Exercise description => Using the entries that follow, write out the line containing "Open the Select Category dropdown", the line containing "The image size is (1568, 758).", and every line between them, exactly and nothing else.
[[ Material shown open ]]
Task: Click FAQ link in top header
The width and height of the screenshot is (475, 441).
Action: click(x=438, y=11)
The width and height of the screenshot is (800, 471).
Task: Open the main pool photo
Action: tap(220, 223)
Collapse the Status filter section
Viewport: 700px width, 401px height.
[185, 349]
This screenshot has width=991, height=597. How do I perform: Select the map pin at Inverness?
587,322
[[ Material shown closed ]]
[[ Material shown open ]]
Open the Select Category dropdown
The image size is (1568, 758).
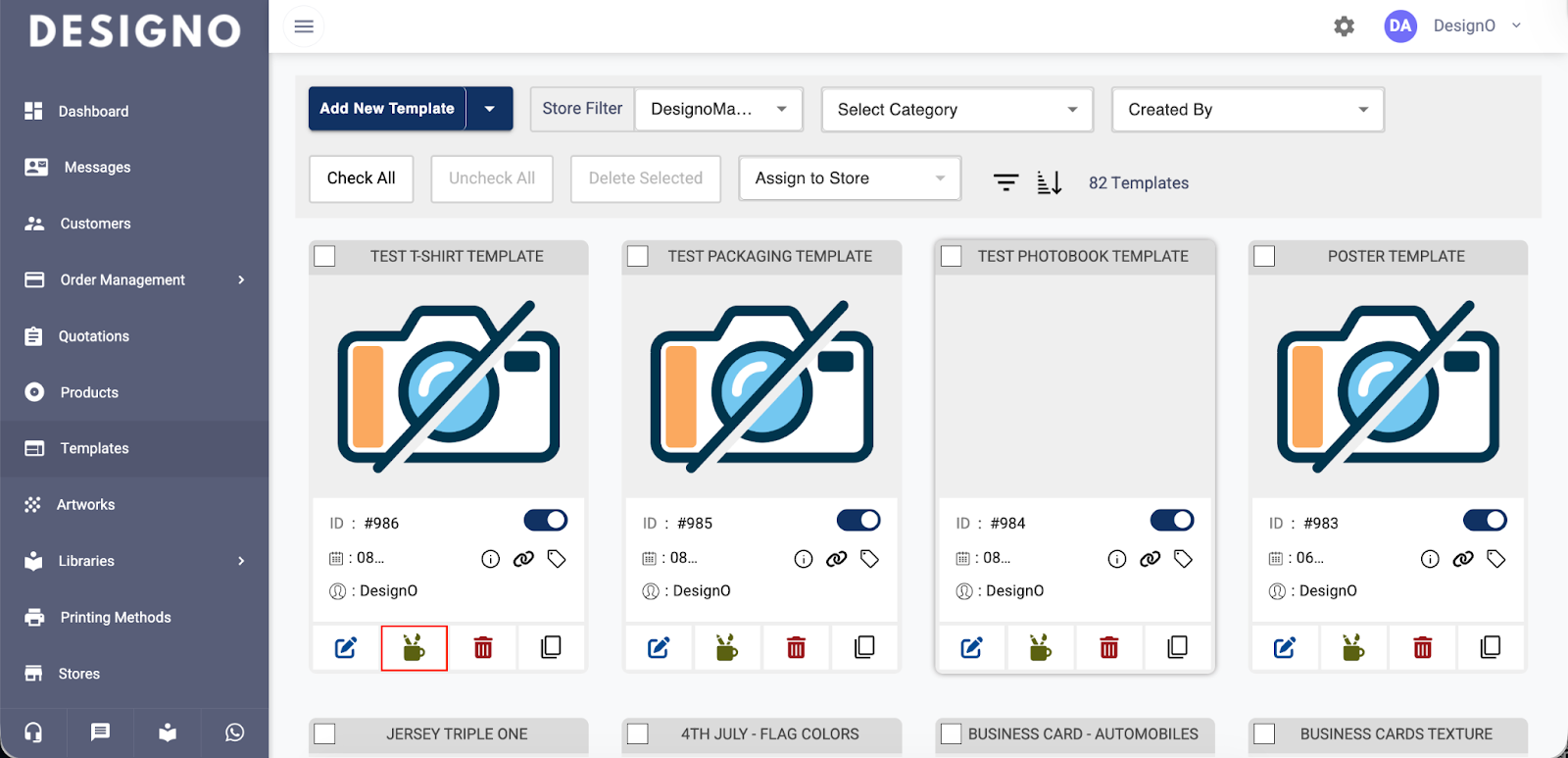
[[ Material shown closed ]]
Response =>
Open the Select Category dropdown
The image size is (1568, 758).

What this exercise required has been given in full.